Regulatory Intelligence: Auch interessant für Themen wie KI
Das gilt im Umgang mit innovativen Technologien wie künstlicher Intelligenz ebenso wie bei neuartigen Sterilisationsverfahren oder der Implementierung eines proaktiven Systems zur Marktüberwachung. Wirtschaftlich erfolgreiche Unternehmen werden künftig insbesondere durch einen holistischen Blick auf regulatorische Rahmenbedingungen hervorstechen – und durch die Fähigkeit, sich agil und kompetent in verschiedenen regulatorischen Räumen bewegen zu können.

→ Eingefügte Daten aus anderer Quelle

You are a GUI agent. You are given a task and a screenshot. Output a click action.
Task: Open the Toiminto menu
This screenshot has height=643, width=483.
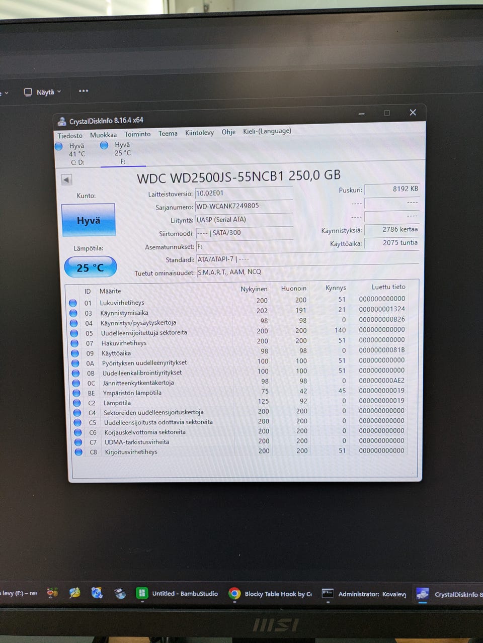pyautogui.click(x=137, y=134)

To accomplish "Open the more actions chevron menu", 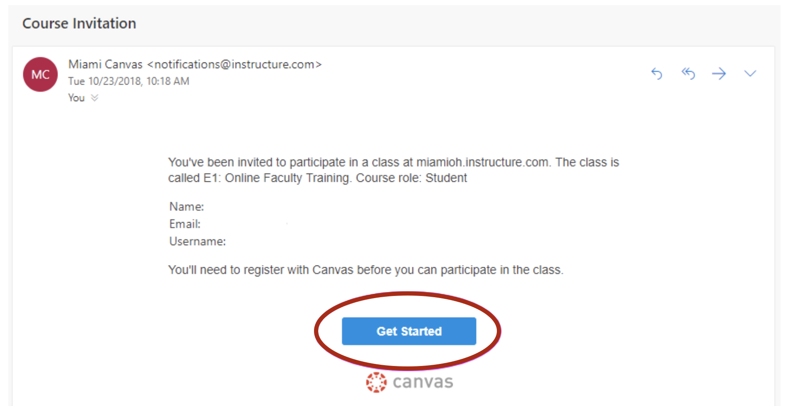I will coord(750,74).
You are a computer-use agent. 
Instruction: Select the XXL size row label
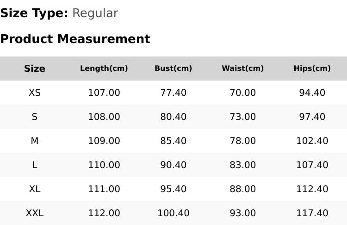point(35,213)
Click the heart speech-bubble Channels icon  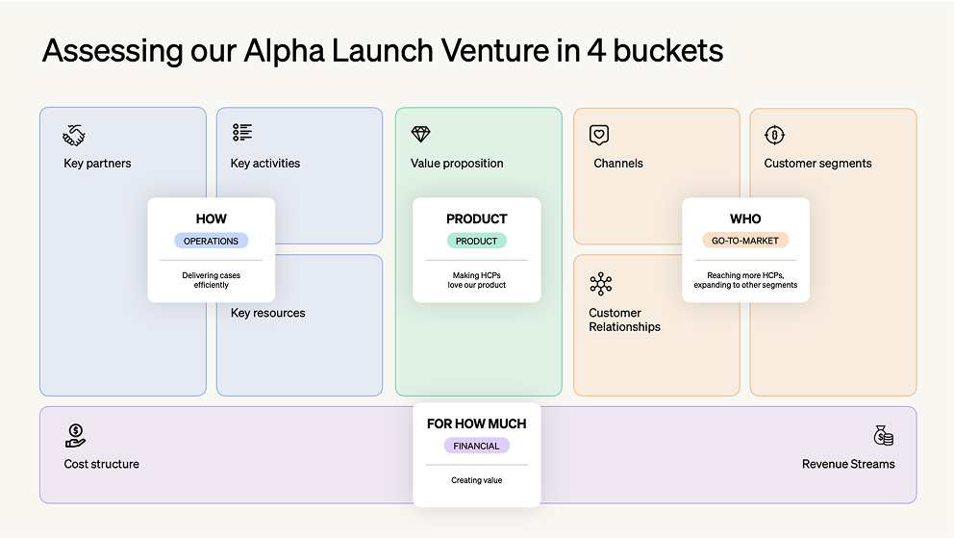599,135
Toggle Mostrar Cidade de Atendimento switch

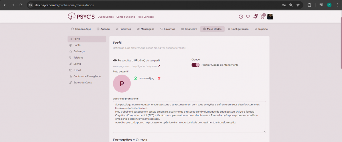coord(196,65)
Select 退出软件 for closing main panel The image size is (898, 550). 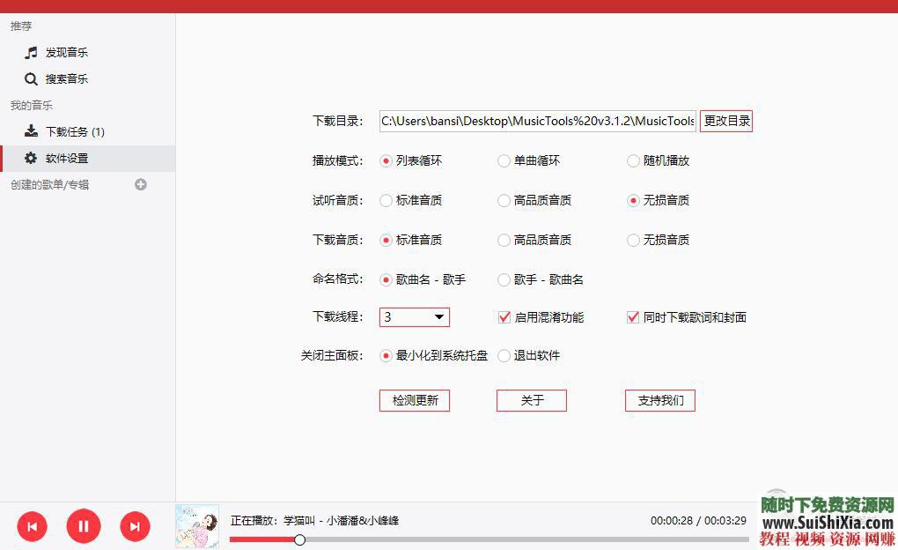(503, 356)
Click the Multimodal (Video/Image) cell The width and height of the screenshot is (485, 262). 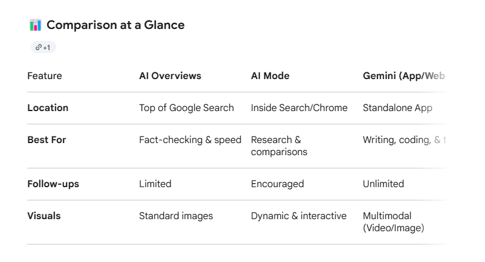tap(394, 222)
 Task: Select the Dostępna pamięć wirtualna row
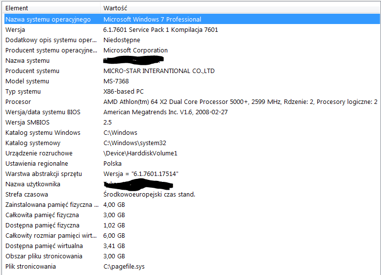coord(44,246)
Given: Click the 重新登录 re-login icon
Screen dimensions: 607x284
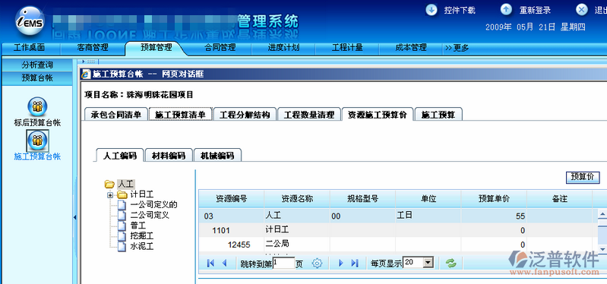Looking at the screenshot, I should click(507, 10).
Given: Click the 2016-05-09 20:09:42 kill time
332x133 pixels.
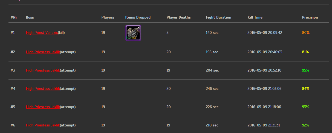Looking at the screenshot, I should click(265, 32).
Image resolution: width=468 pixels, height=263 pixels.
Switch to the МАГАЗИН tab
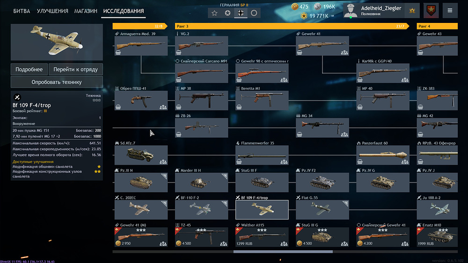click(86, 11)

EU-MDR – aktuelle Situation
Mit Inkrafttreten der Verordnung (EU) 2017/745 (MDR) am 25. Mai 2017 hat diese die bisherige Medizinprodukte-Richtlinie 93/42/EWG (MDD) sowie die Richtlinie über aktive implantierbare Medizinprodukte 90/385/EWG (AIMDD) abgelöst. Damit stellt sie Hersteller und Vertreiber nicht nur in Europa, sondern weltweit vor erhebliche Herausforderungen. Denn die global aufgestellte Medizinprodukteindustrie muss ihre bestehenden Strukturen an diese Regulierung anpassen.
Wie zuvor die nun abgelösten Richtlinien fordert auch die MDR von Herstellern ein umfassendes Qualitätsmanagement-system (QMS) in Einklang mit den Anforderungen, die in der ISO 13485 beschrieben sind. Aber in vielen Punkten geht sie weit darüber hinaus.
Dabei rückt vor allem die lebenszyklusübergreifende Gesamtbetrachtung und Nachverfolgbarkeit der Produkte in den Fokus. Zu erkennen ist das beispielsweise
- an konkreteren Anforderungen an die Marktüberwachung,
- verkürzten Meldefristen und
- der Registrierungspflicht in der neu eingeführten Eudamed-Datenbank.
Aber auch die Anforderungen an den Umfang der Technischen Dokumentation, insbesondere im Zusammenhang mit der Gewinnung und Verwendung klinischer Daten, sind gestiegen.
Die Umsetzung bringt enorme Herausforderungen für betroffene Hersteller mit sich, denn die Thematik ist komplex, und bei der Kapazität der Benannten Stellen, die bei der Zertifizierung beteiligt sind, gibt es Engpässe.